Once you have found the line with "You are a computer-use" in the records below, retype it and every line after it to the end exactly, with no pictures and nothing more.

Stored records:
------------

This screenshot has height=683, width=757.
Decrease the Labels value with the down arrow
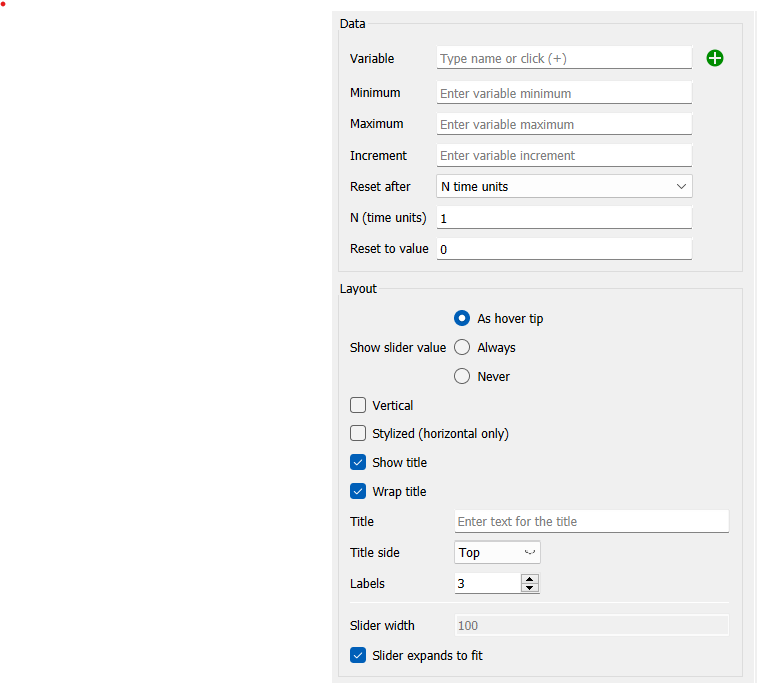530,587
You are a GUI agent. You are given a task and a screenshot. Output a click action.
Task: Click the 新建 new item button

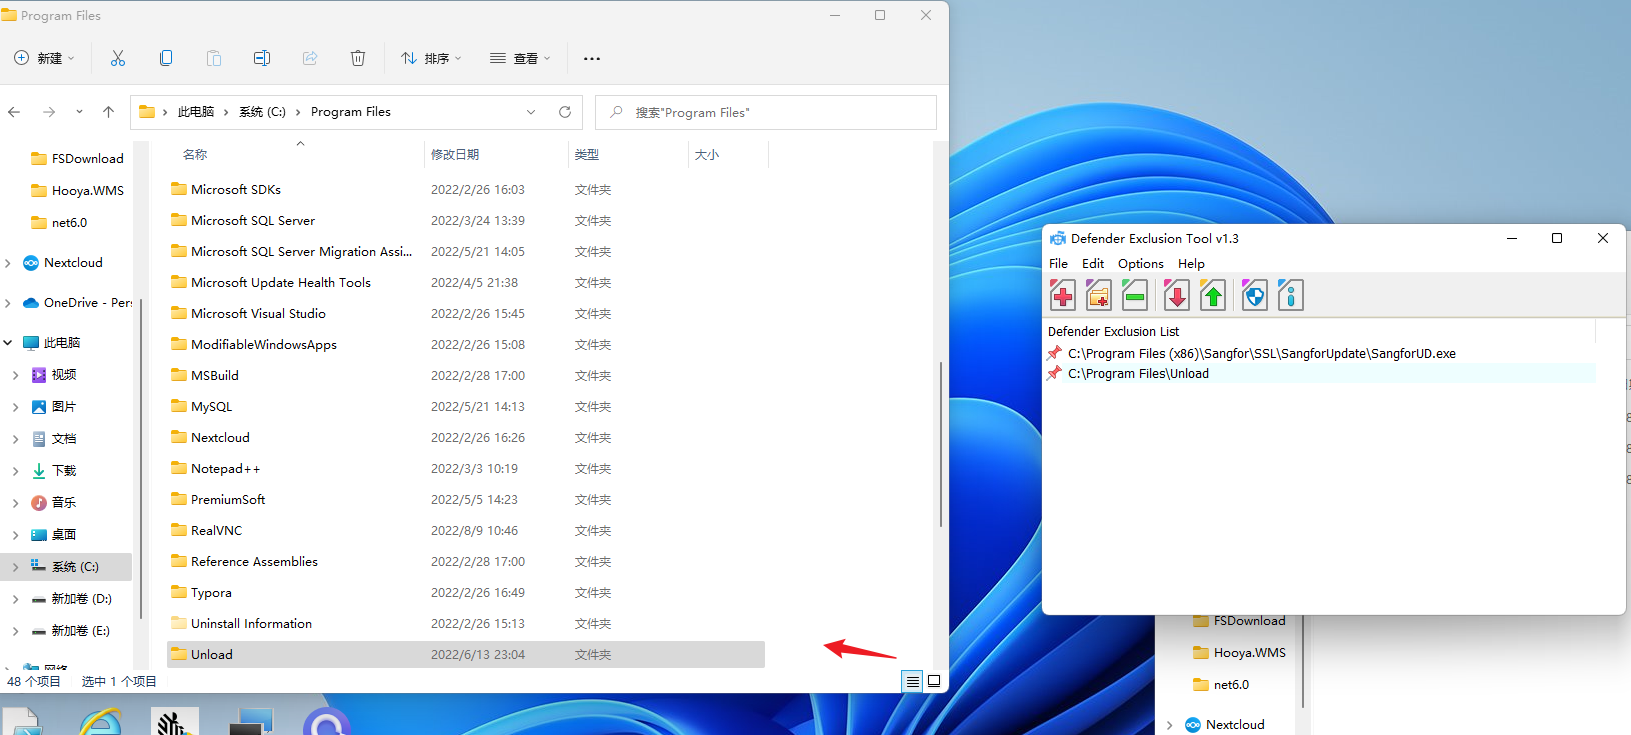(45, 58)
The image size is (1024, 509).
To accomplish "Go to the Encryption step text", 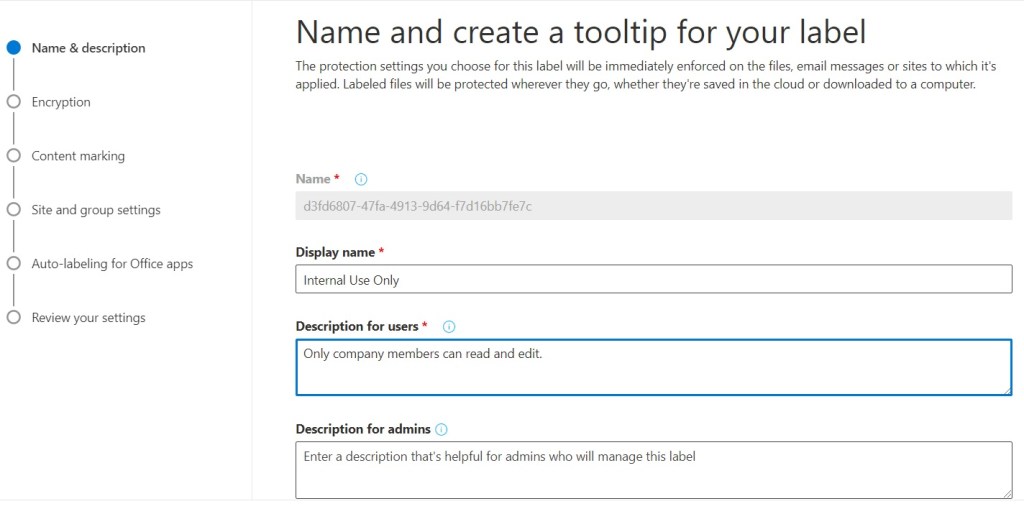I will pos(61,102).
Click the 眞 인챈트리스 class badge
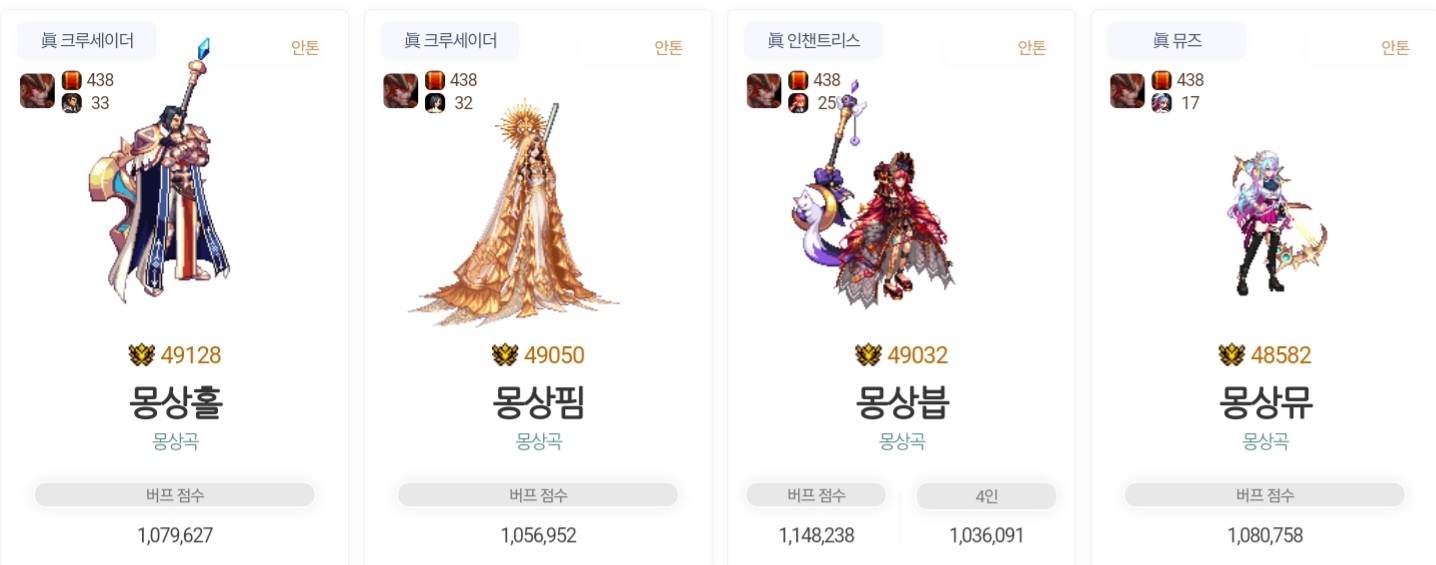This screenshot has height=565, width=1436. tap(813, 41)
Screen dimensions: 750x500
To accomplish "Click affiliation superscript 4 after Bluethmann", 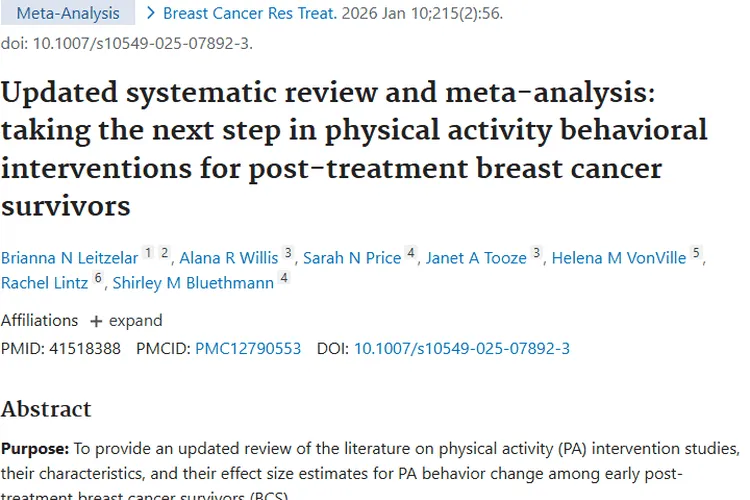I will point(284,279).
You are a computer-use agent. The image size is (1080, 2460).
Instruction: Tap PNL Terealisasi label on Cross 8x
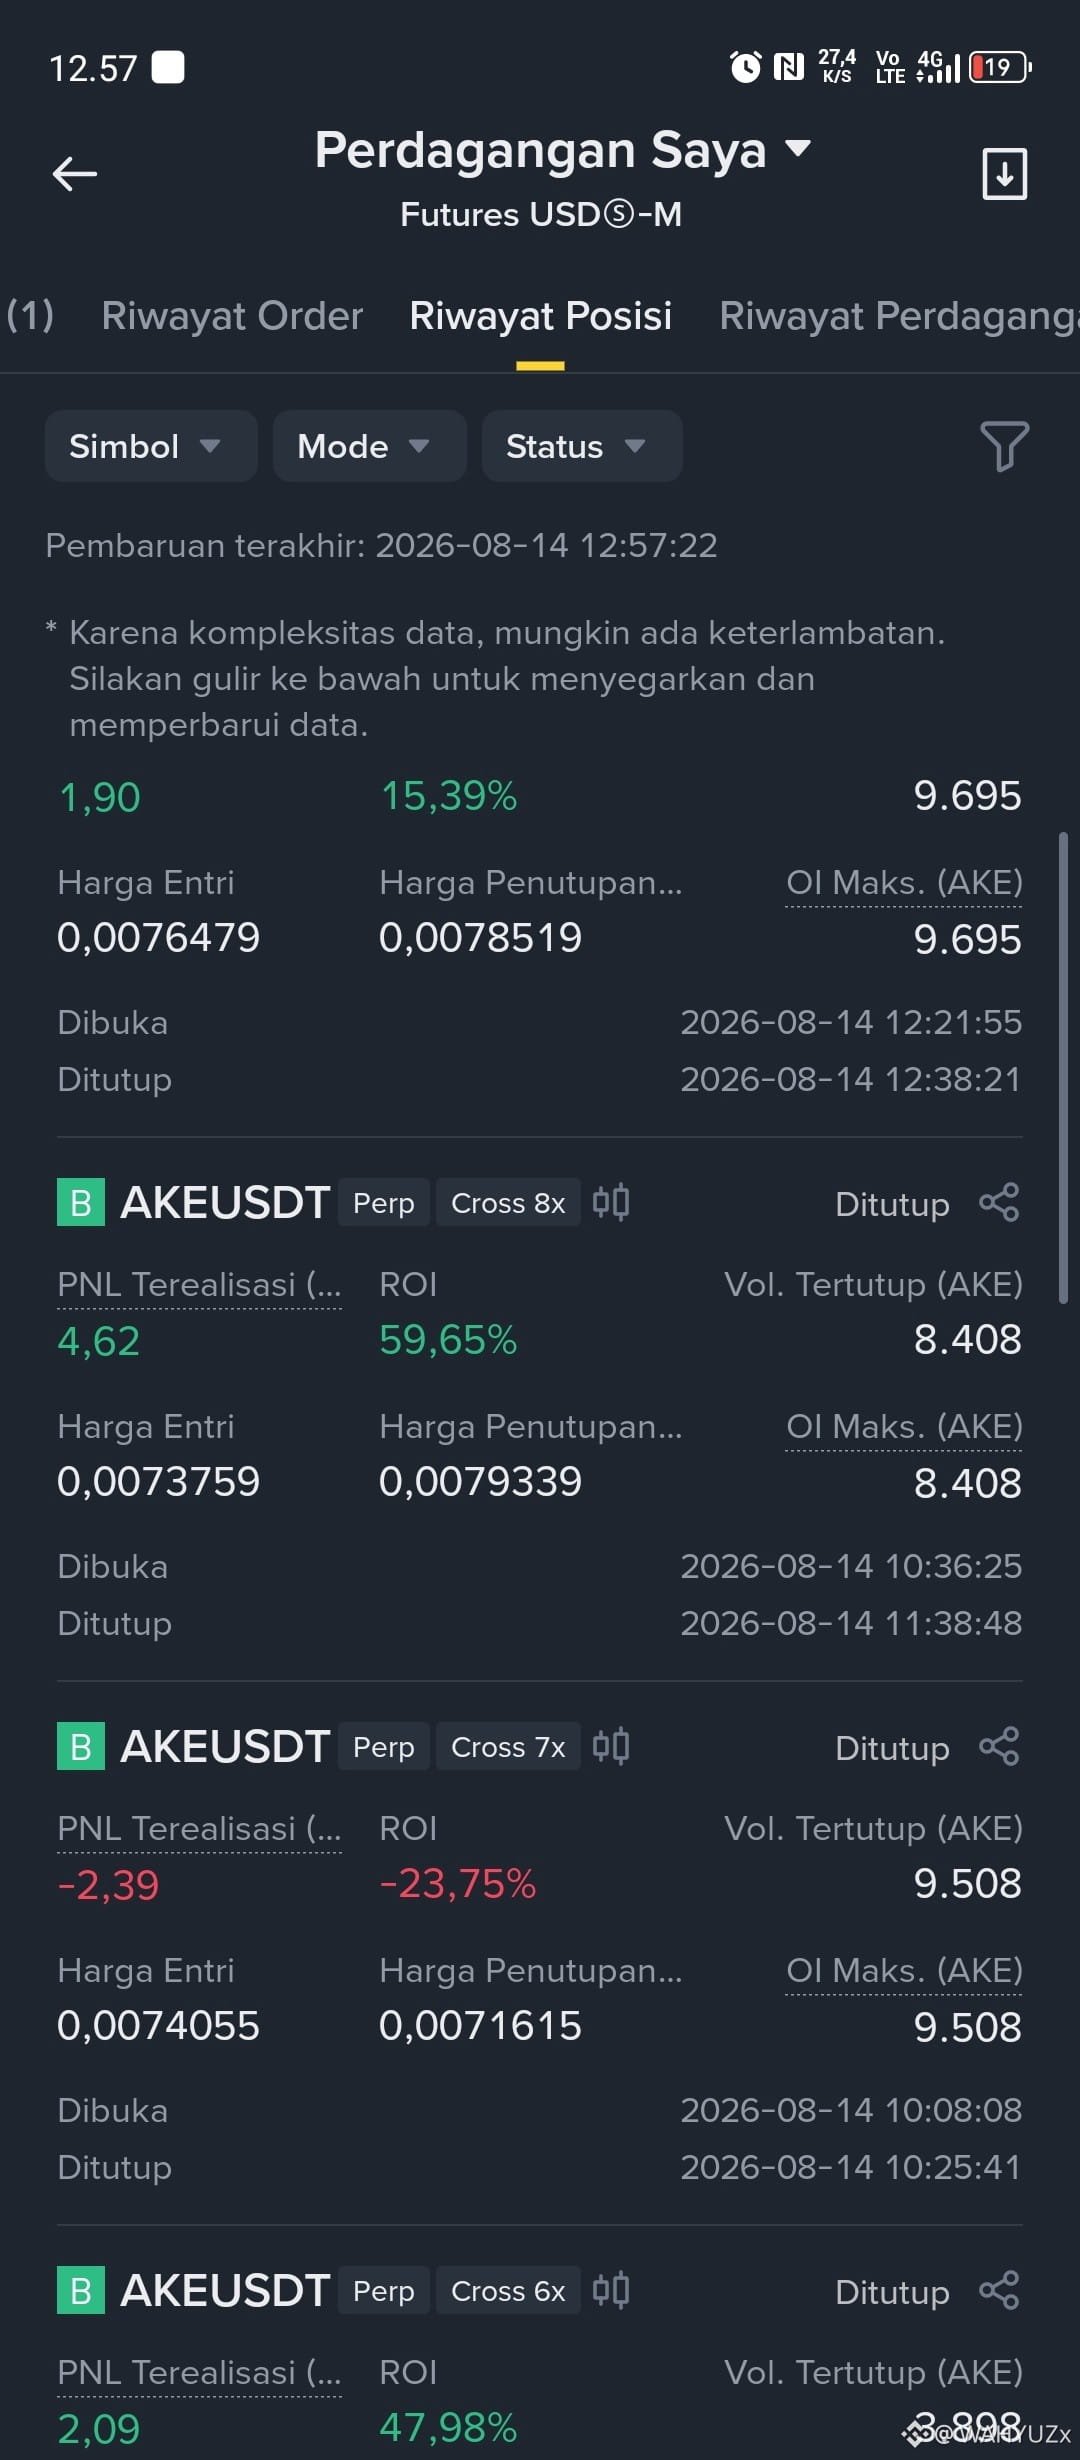coord(199,1285)
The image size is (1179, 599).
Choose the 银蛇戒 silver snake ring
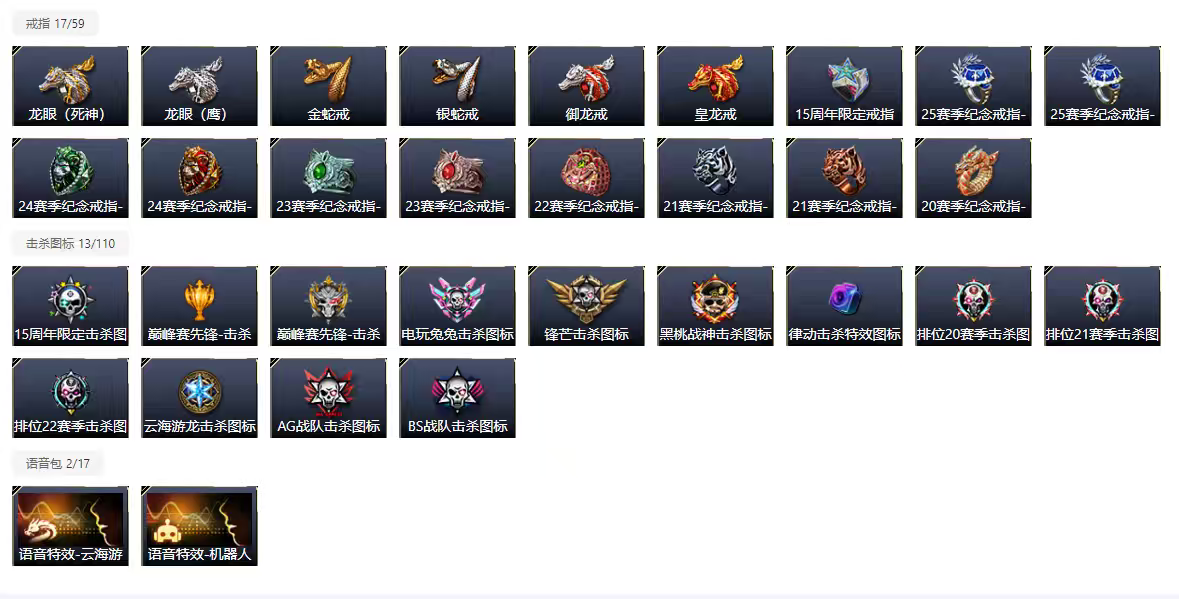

------------

[SOLVED PROBLEM]
You are a computer-use agent. The image size is (1080, 2460).
Instruction: Tap PNL Terealisasi label on Cross 8x
coord(199,1285)
The image size is (1179, 599).
Choose the 银蛇戒 silver snake ring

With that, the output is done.